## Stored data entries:
━━━━━━━━━━━━━━━━━━━━
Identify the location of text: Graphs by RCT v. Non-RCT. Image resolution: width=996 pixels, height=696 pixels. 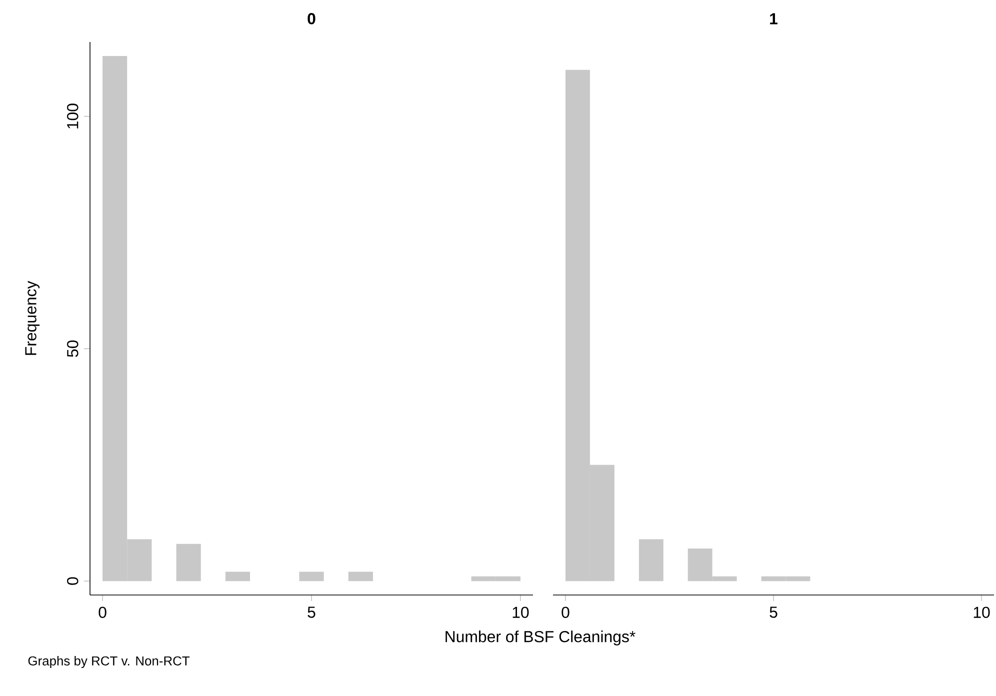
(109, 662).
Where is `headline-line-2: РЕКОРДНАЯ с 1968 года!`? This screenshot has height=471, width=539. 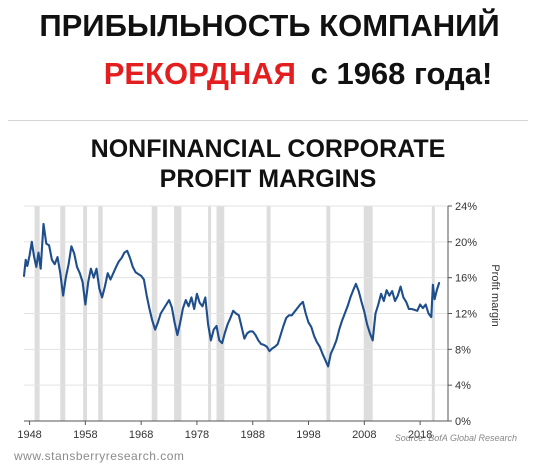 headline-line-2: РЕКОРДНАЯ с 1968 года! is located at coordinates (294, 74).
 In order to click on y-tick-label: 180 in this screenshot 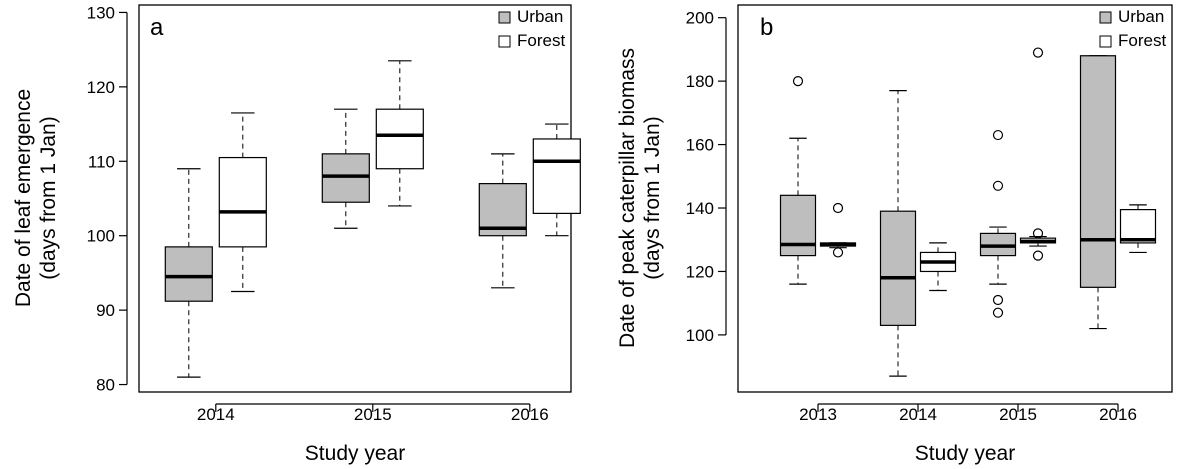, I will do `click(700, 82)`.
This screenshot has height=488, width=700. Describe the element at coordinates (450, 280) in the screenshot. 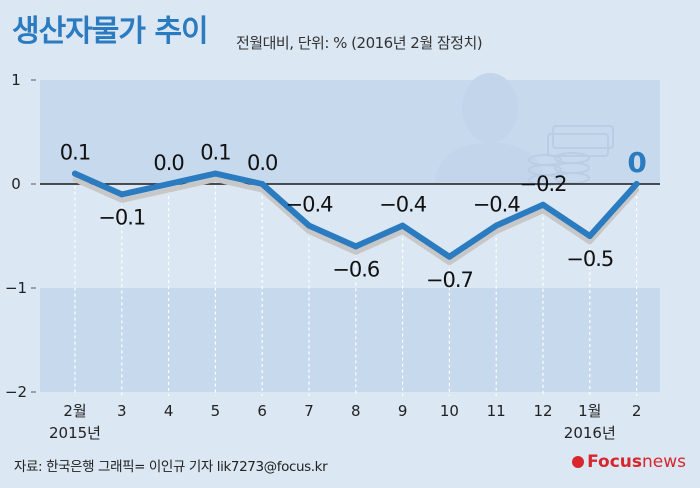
━━━━━━━━━━━━━━━━━━━━
## AIM OF THE EXERCISE:
Rewrite the records from the start through the line containing "(109, 662).", replacing "resolution" with "dimensions" and changing nothing else. Leave the pictures out of your answer.

## RESULT OF THIS EXERCISE:
Identify the location of text: Graphs by RCT v. Non-RCT. Image dimensions: width=996 pixels, height=696 pixels. 
(109, 662).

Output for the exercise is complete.